■ **How to complete this task**
The entries below are to be printed again word for word.

(Items listed in a dataset)
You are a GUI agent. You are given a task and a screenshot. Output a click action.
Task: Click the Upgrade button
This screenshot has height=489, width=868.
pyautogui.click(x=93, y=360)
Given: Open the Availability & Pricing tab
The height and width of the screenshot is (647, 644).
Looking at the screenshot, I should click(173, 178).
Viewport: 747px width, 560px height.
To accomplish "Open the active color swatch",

■ **Solution for this problem**
You are a GUI agent. You are given a task and a screenshot. Output a click action.
Task: Click the Upgrade button
This screenshot has height=489, width=868.
pyautogui.click(x=93, y=360)
Given: Open the Availability & Pricing tab
The height and width of the screenshot is (647, 644).
Looking at the screenshot, I should click(173, 178).
Viewport: 747px width, 560px height.
To accomplish "Open the active color swatch",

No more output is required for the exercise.